Solve Bohr Atom Problem: Find Radius, Energy, Wavelenght

[Fabio010]

Find the first radius, the energy of "connection" and the wavelenght of the first risk of Lyman series of a hydrogen atom that electron has been "replaced" for a meson with negative charge with a mass 207*electron mass. Radius:

r = (h^2*n^2)/(4pi^2*e^2*k*me)

we know all constants so we just replace me for 207me and the solution is 2.6*10^-13m
in book solution the result is 2.8*10^-13m (i don't think that the difference is not significant)Energy of "connection"

E = - (ke^2)/(2r)

as we now radius, the energy is -4.4 *10^-16 J
in book is = -4.04*10^-16 JWavelenght (the problem)

E = hc/l (l = wavelenght)

l = hc/(4.4 *10^-16) = 4.5 * 10^-10 m 0.45 nm
but in book solutions l = 0.656nm

the problem is that with book results

l = hc/(4.04*10^-16) = 4.9 * 10^-10 m 0.49 nmSo i guess that i resolved it in a wrong way.PS: Sorry my english.

 

[217 MeV]

By simply replacing m_e with 207m_e, you are assuming that the meson is orbiting the centre of mass of the hydrogen proton. This assumption is valid for electron orbits as their mass is negligible for all intents and purposes, but as the proton is only ~9 times more massive than the meson, we must account for the fact that the proton and meson will orbit the proton-meson system's centre of mass.

To do this, we have to use the concept of reduced mass to reduce the problem back to a one-body problem. (the wiki below is quite good, as is the hyperphysics page).

http://en.wikipedia.org/wiki/Reduced_mass
http://hyperphysics.phy-astr.gsu.edu/hbase/orbv.html#rm

I recommend that you give those a read. If you need any more information, this concept is covered in every undergrad physics textbook I've come across.

 

[Fabio010]

ok, so i resolved my problem in wrong way.

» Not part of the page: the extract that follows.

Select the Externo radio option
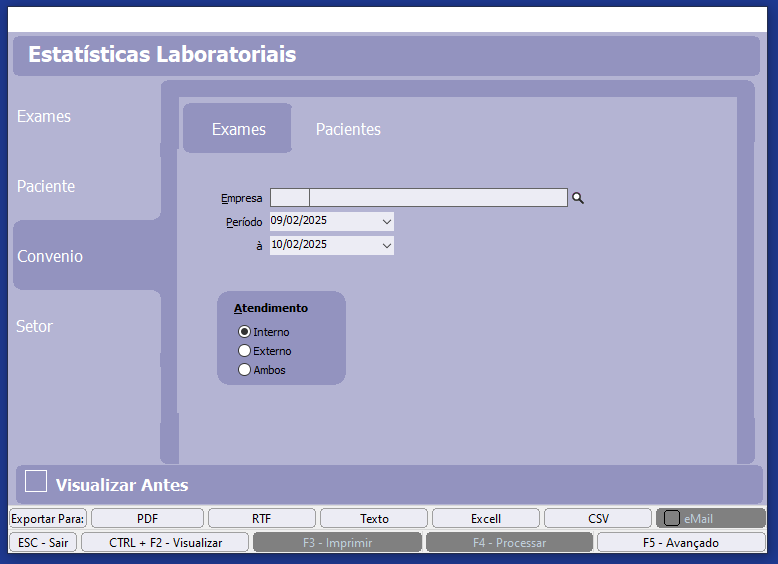The height and width of the screenshot is (564, 778). click(244, 351)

because i can not replace the me for 207me?

 

[217 MeV]

I wouldn't say it was resolved in the wrong way, your reasoning will work well enough for any purpose where the orbiting particle has negligible mass compared to the nucleus.

The same idea applies when we model planetary orbits. Assuming that the orbiting body orbits the centre of mass of the more massive body gives us an accurate enough prediction, but for increased precision we have to take into account the fact that the massive body isn't stationary, it instead orbits the centre of mass of the entire system.

 

[Fabio010]

Ok but what i assumed, is what the book assumed because the solutions are correct.

Just, the wavelength solution is different. I don't know if the solutions are wrong, or E = hc/λ is not the right way to do it.

 

[217 MeV]

Well, your solution is incorrect at two significant figures, so I presume your book didn't make that assumption, and you may have to use reduced mass in the future.

It seems like you have been asked to find the first Lyman series wavelength for this atom, correct? You have worked out the wavelength of a photon with energy equal to that of the n=1 level for this atom. The first Lyman series wavelength will be brought about by the transition of the meson between the n=1 and n=2 energy levels. This should give you the correct answer.